*** Data supplied Section Begins ***

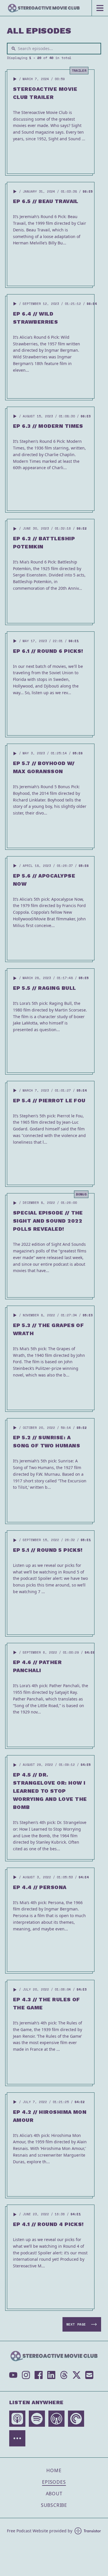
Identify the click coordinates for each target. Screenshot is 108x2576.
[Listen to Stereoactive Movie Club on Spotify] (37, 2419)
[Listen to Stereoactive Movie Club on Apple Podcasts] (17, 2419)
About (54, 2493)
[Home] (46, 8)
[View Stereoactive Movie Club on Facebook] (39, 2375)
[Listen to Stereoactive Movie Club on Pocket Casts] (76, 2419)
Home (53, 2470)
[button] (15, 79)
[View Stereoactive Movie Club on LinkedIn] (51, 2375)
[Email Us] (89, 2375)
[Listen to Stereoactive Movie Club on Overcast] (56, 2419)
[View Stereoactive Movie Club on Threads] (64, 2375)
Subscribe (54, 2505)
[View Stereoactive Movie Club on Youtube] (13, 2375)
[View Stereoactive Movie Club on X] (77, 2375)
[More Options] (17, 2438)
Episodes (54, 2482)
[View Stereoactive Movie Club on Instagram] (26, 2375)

*** Data supplied Section Ends ***

_Task to complete_. Only the lines from the one with "[More Options] (17, 2438)" through the final line above belong in the answer, each retyped exactly.

_Response box_.
[More Options] (17, 2438)
Episodes (54, 2482)
[View Stereoactive Movie Club on Instagram] (26, 2375)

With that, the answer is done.